D’autre part, sur ce marché porteur, les entreprises chinoises de l’internet se sont développées en autarcie. De fait, une véritable muraille de Chine a été érigée autour de l’internet national. Facebook et Twitter y sont interdits, Apple est régulièrement obligée de supprimer des applications de son store et Google pèse moins de 10 % de la recherche en ligne. Il s’agit d’un des rares marchés, avec notamment la Russie où prédominent Yandex et Vkontakte, où Google et Facebook n’ont pas réussi à s’imposer. Ces deux pays manifestent un sentiment national fort et exercent un contrôle politique. Dans le cas de la Chine, le Parti communiste ne souhaite en effet pas qu’internet et les réseaux sociaux puissent jouer un rôle déstabilisateur. L’application du New-York Times avait donc été retirée de l’Appstore et, malgré les offensives de séduction de Marc Zuckerberg, Facebook n’est toujours pas officiellement autorisé. Cette segmentation de l’internet a atténué la concurrence et a favorisé la concentration de l’offre. Etant arrivés un peu plus tard que leurs concurrents européens, les BAT ont pu également apprendre de leurs erreurs, attirer des investissements plus aisément et attaquer des marchés déjà évangélisés. Toutefois, le contrôle politique peut être à double tranchant. Ainsi, à l’occasion du congrès du Parti communiste chinois, iQiyi, le Youtube chinois, a interrompu ses diffusions commerciales en faveur de messages politiques, ce qui a grévé son chiffre d’affaires prévisionnel de plus d’un milliard de dollars.

Un utilisateur captif

La concentration de l’offre est telle que moteurs de recherche (Sogou, Baidu), plateformes e-commerce (Taobao, Tmall, JD.com), réseaux sociaux (WeChat, Weibo) et sites de partage de vidéos (Tencent video, iQiyi, Youku Tudou) sont tous aux mains des BAT.

Par conséquent, le pouvoir de l’usager chinois est très faible.

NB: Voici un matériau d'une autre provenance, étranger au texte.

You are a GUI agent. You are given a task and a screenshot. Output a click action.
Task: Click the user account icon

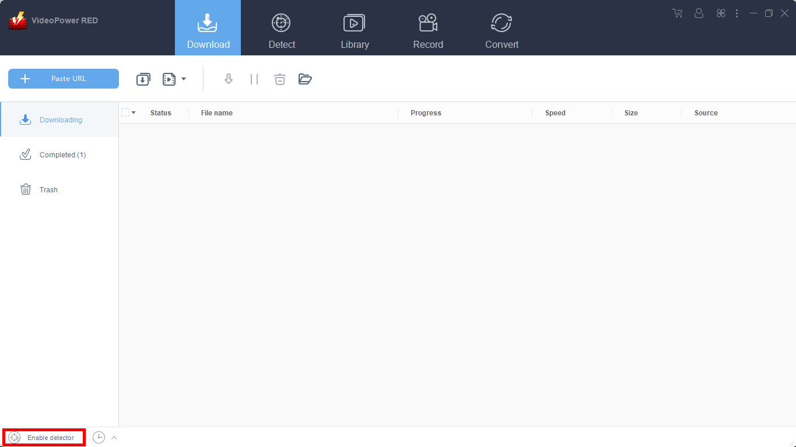(699, 13)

Il existe peu de produits substituables, et les usagers évoluent dans des écosystèmes clos, totalement autonomes. Quand le même groupe dispose d’un réseau social, d’une plateforme e-commerce, d’un site de streaming, et que tous ces services sont inter-connectés, les coûts pour passer à un autre écosystème peuvent s’avérer prohibitifs.

Nous l’avons vu, les barrières à l’entrée sont quasiment infranchissables pour le moment, du fait du contrôle politique mais aussi de la nature même de l’industrie : il est difficile de faire émerger un réseau social viable quand il en existe déjà aux moyens énormes et comptant des centaines de millions d’utilisateurs.

Les conditions sont donc réunies pour une forte rétention de l’usager. Si on ajoute à cela un esprit collectif puissant et une propension à l’échange développée, la rentabilité des géants chinois de l’internet semble assurée.

Les enjeux de l’ouverture

Bâtiments de la NSA

Les BAT ont pu se développer et apprendre en autarcie, tout en profitant des avantages de la libéralisation financière. En effet, comme Sogou, de nombreuses sociétés chinoises ont pu s’introduire sur les places boursières anglo-saxonnes : MongoDB, Alibaba, Baidu sont toutes cotées au NASDAQ. Rien n’empêchait non plus leur extension commerciale à l’étranger : ainsi, Baidu a, une dizaine d’années auparavant déjà, lancé une version japonaise de son moteur de recherche.

Dans la concurrence déjà naissante et en renforcement entre GAFA et BAT, notamment dans la voiture autonome ou le divertissement, les nord-américains partent avec un avantage de taille, rarement évoqué : une grande majorité des pages internet et des noms de domaine sont en anglais, ce qui influe fondamentalement sur le fonctionnement des moteurs de recherche et des systèmes d’exploitation en général.

Toutefois, la concurrence entre les GAFA et les BAT semble dépendre principalement des éléments politiques et réglementaires. Une des raisons pour lesquelles le pouvoir chinois n’admet pas Facebook et Twitter est qu’il ne souhaite pas que des entreprises américaines entrent en possession de données stratégiques sur ses citoyens. Le programme PRISM a sans doute renforcé cette position. Et même si les BAT ne sont pas exempts de sanctions (Baidu, Weibo et WeChat faisant l’objet d’une enquête), on peut légitimement croire que, vu les évolutions récentes (PRISM, soupçons d’ingérence russe dans l’élection américaine, taxe européenne sur les GAFA…), la pression des régulateurs européens et américains sera plus nocive aux GAFA que celle des régulateurs chinois aux BAT.